## EXTRAIT
════════

Dès 1873 la maladie s’est installée à l’état chronique dans la vie et l’œuvre de Nietzsche. Quelque soit la nature exacte de ces maux, son extrême sentibilité réagit avec une force et une profondeur inouïes aux différents combats qui traversèrent sa vie.
Nietzsche a plus d’une fois souligné la rareté dans une vie de l’accord entre expérience et expression : la plupart des intellectuels écrivent, alors qu’ils n’ont rien à dire, mais pour celui qui a quelque chose à dire, parce qu’il à vraiment vécu, l’heure sonne qu’elle s’est déjà enfuie, et dans une large mesure il parle de ce qui n’est plus. Mais ce recul présuppose une projection en avant dont Nietzsche redoute souvent d’être incapable. L’épreuve lui apparaît alors effroyable, et il appelle la mort.

════════

## DONNÉES FOURNIES
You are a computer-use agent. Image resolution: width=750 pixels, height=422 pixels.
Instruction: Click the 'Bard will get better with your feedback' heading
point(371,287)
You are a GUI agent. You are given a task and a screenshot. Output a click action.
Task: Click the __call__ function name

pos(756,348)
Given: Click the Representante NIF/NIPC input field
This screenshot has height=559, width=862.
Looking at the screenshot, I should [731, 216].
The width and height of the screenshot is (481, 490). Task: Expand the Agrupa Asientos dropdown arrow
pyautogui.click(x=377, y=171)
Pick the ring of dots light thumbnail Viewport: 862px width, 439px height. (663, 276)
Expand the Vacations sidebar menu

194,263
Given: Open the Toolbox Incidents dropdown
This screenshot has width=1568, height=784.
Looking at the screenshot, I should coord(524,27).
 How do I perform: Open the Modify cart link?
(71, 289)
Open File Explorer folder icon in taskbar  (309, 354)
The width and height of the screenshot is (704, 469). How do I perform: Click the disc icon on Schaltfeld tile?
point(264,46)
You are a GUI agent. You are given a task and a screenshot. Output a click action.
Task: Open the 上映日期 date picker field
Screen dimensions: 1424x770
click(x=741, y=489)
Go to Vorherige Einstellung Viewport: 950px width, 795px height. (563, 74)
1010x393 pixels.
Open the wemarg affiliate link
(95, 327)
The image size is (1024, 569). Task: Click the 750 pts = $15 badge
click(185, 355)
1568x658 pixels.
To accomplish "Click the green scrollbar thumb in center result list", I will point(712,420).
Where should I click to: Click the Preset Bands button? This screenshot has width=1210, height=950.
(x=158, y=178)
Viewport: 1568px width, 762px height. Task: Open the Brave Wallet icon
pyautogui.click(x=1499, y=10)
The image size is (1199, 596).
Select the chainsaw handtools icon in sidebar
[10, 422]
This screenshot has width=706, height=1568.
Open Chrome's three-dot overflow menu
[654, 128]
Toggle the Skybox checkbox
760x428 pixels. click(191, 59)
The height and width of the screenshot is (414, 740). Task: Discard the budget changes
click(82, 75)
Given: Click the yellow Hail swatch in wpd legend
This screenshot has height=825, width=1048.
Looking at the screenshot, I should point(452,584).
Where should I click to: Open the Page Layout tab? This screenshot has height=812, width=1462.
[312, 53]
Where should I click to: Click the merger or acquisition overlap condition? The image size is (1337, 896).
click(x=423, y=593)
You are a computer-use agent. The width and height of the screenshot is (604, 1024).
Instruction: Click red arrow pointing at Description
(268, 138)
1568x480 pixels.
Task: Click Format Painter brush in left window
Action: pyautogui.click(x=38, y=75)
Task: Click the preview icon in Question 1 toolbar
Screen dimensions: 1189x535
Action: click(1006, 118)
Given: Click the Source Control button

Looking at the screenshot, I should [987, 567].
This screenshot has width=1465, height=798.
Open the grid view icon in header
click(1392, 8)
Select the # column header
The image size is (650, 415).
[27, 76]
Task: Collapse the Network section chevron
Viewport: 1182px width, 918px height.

════════

## CONSIGNE 1
Répétez à l'identique, dans l'extrait sur Nietzsche, tout ce qui va de « Dès 1873 la » jusqu'à « traversèrent sa vie. ».
## CONSIGNE 2
Répondez aux questions suivantes d'après l'extrait sur Nietzsche.
(a) Depuis quelle année la maladie s'est-elle installée à l'état chronique dans la vie et l'œuvre de Nietzsche ?
(b) Que font la plupart des intellectuels, selon Nietzsche ?
(c) Que fait Nietzsche lorsque l'épreuve lui apparaît effroyable ?
## CONSIGNE 3
Reprenez l'extrait sur Nietzsche là où il s'arrête et poursuivez-le.
Les lignes n'ont aucun lien avec l'extrait sur Nietzsche.

## RÉPONSE 1
Dès 1873 la maladie s’est installée à l’état chronique dans la vie et l’œuvre de Nietzsche. Quelque soit la nature exacte de ces maux, son extrême sentibilité réagit avec une force et une profondeur inouïes aux différents combats qui traversèrent sa vie.

## RÉPONSE 2
(a) Depuis 1873.
(b) Ils écrivent alors qu'ils n'ont rien à dire.
(c) Il appelle la mort.

## RÉPONSE 3
Pour deviner quelque chose de la façon dont Nietzsche est sorti du gouffre, il faut se référer aux œuvres où il théorise sa conception des rapports entre la santé et la maladie. Le dépit, la susceptibilité, l’impuissance, le ressentiment sont autant de toxines de la maladie. Nietzsche écrit pourtant qu’il doit à sa longue maladie la liberté à l’égard du ressentiment. Un philosophe qui a traversé et ne cesse de traverser plusieurs états de santé a passé par autant de philosophies. Il ne saurait faire autrement que transformer chacun de ses états en la forme et en l’horizon les plus spirituels.